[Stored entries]

##############################

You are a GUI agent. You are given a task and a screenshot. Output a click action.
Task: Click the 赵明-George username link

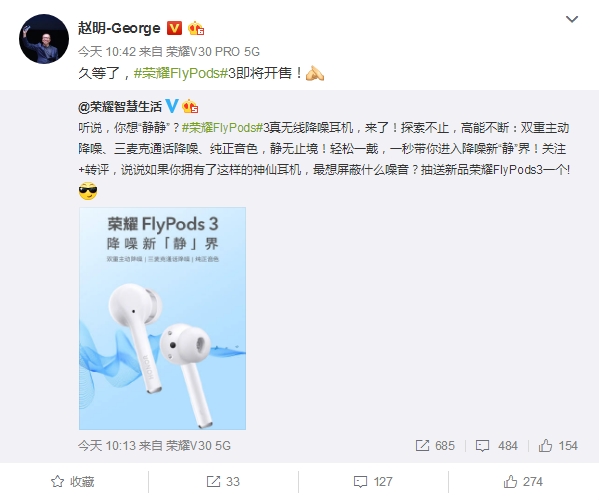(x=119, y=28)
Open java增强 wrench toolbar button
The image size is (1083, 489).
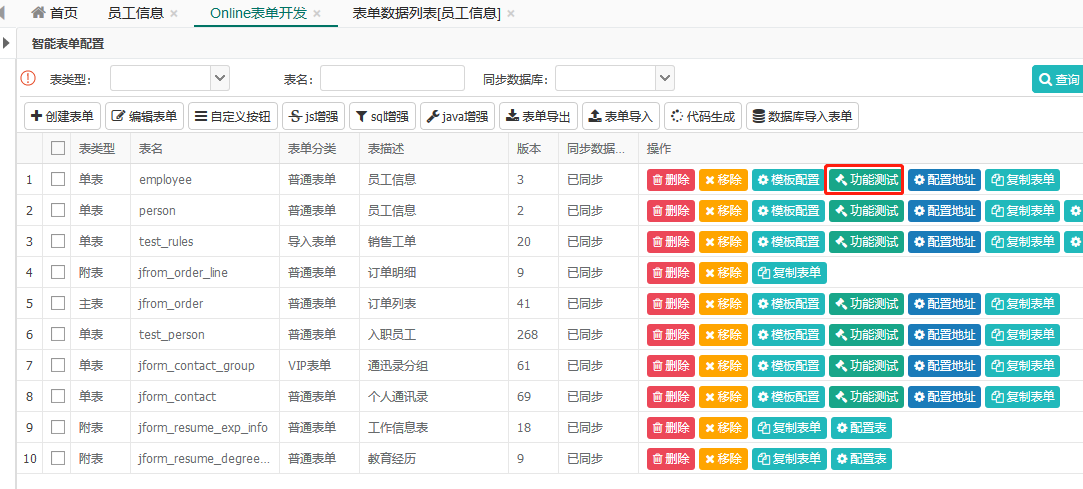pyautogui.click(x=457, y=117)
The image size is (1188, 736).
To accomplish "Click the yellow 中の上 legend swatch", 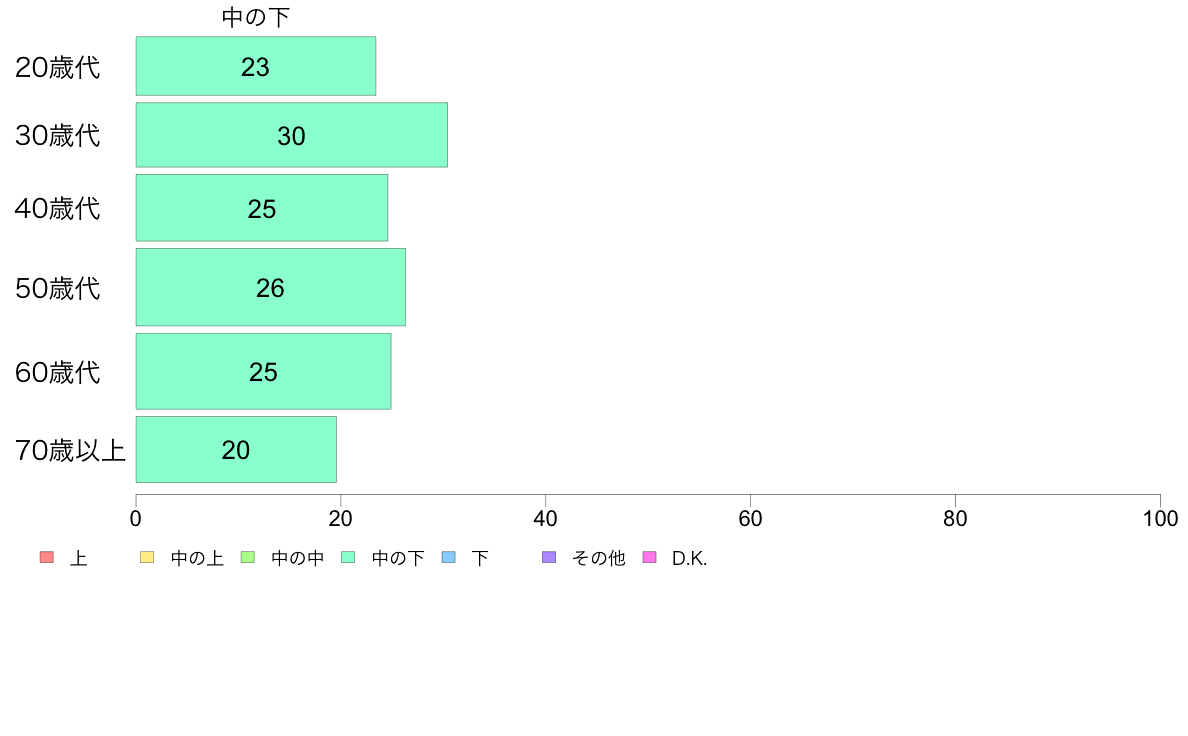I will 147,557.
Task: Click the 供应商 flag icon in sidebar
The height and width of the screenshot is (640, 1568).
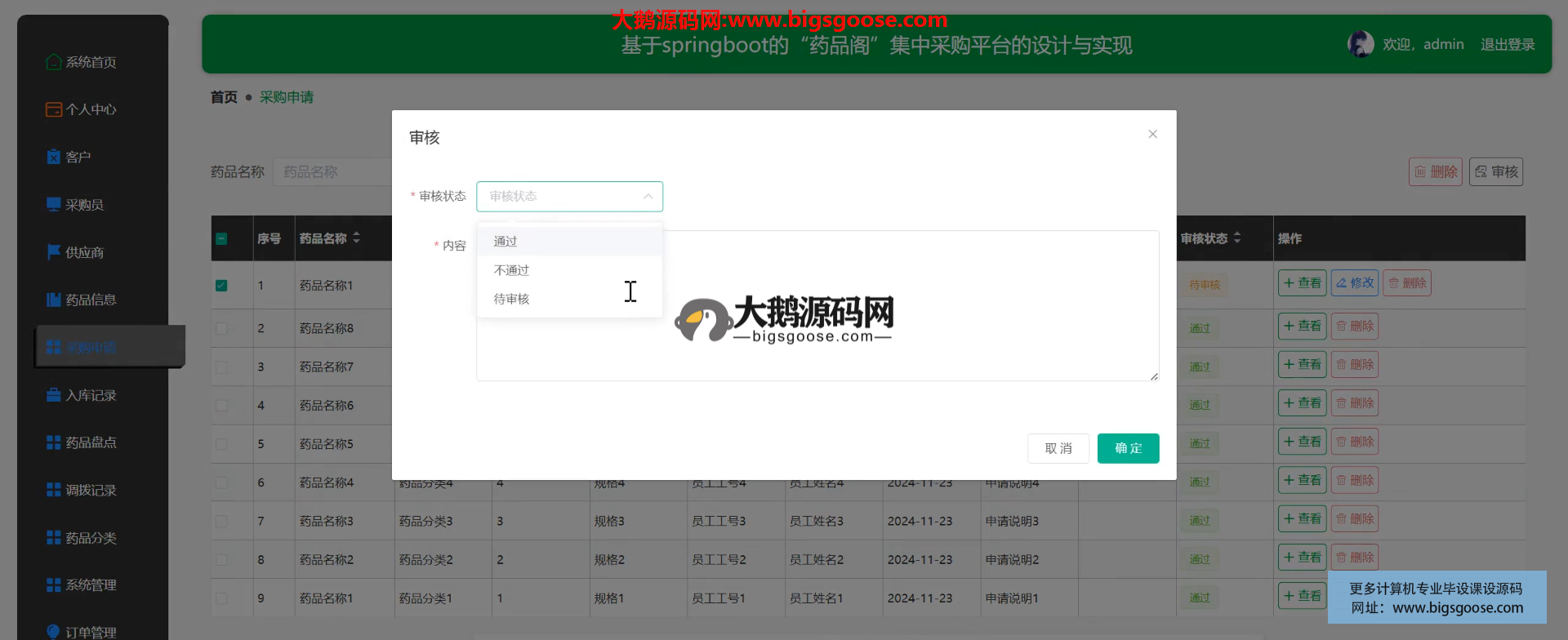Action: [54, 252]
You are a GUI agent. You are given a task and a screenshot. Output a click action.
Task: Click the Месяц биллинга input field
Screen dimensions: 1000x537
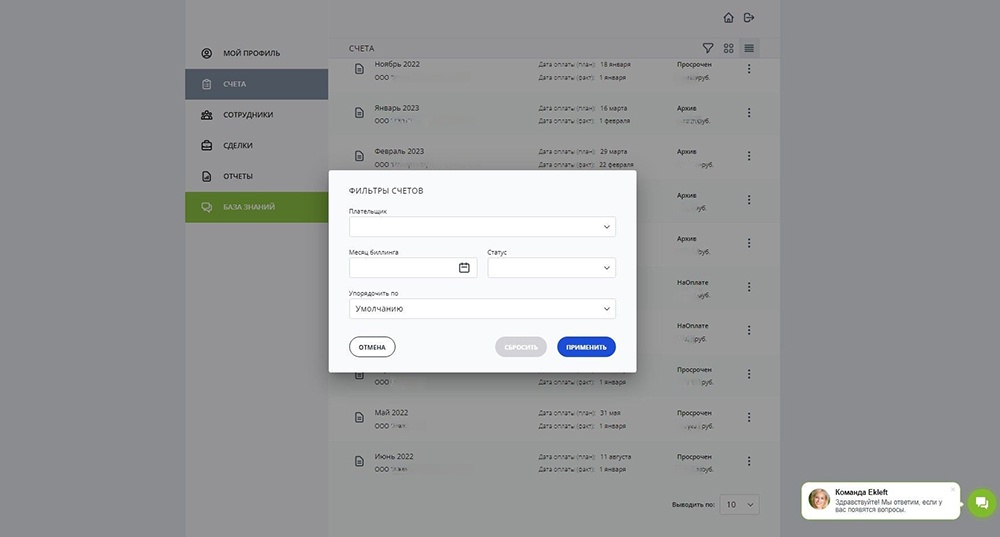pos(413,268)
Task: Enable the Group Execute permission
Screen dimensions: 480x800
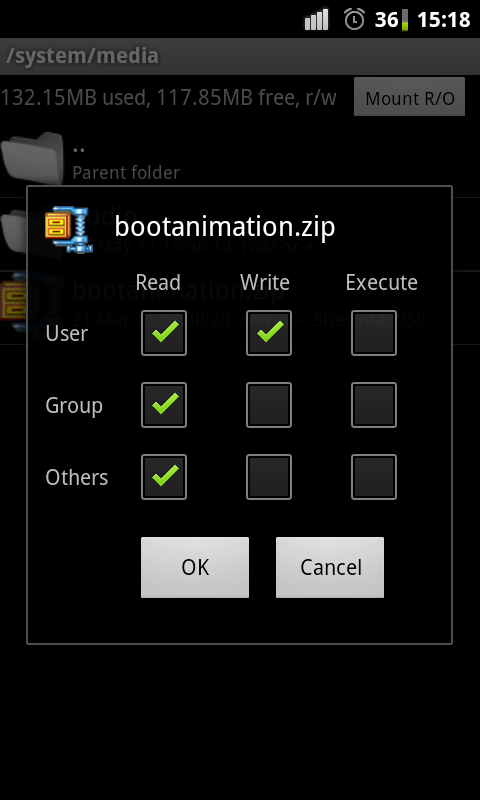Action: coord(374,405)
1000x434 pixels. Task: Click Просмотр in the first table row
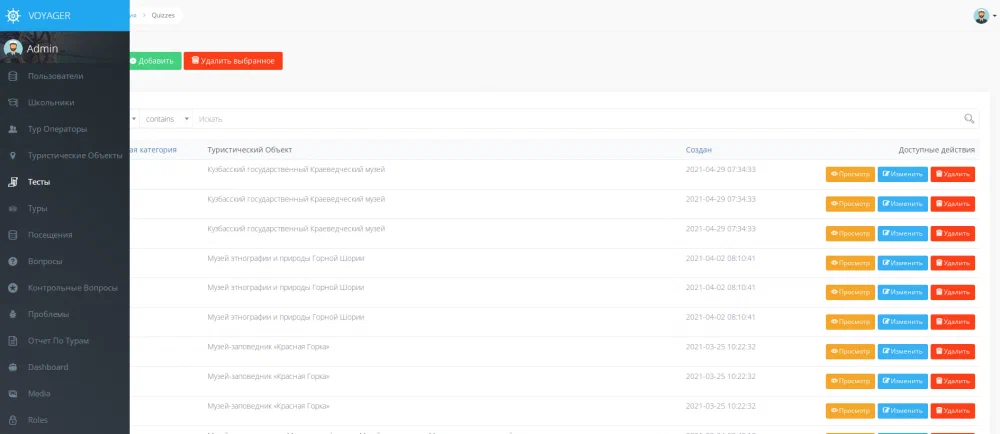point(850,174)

##############################

→ REQUIREMENT
In the records above, find the line containing "Task: Click the Месяц биллинга input field". Reproduce it and every line after it through the last line, omitting pictures.

→ EXERCISE RESPONSE
Task: Click the Месяц биллинга input field
Screen dimensions: 1000x537
pos(413,268)
Task: Enable the Group Execute permission
Screen dimensions: 480x800
Action: coord(374,405)
1000x434 pixels. Task: Click Просмотр in the first table row
point(850,174)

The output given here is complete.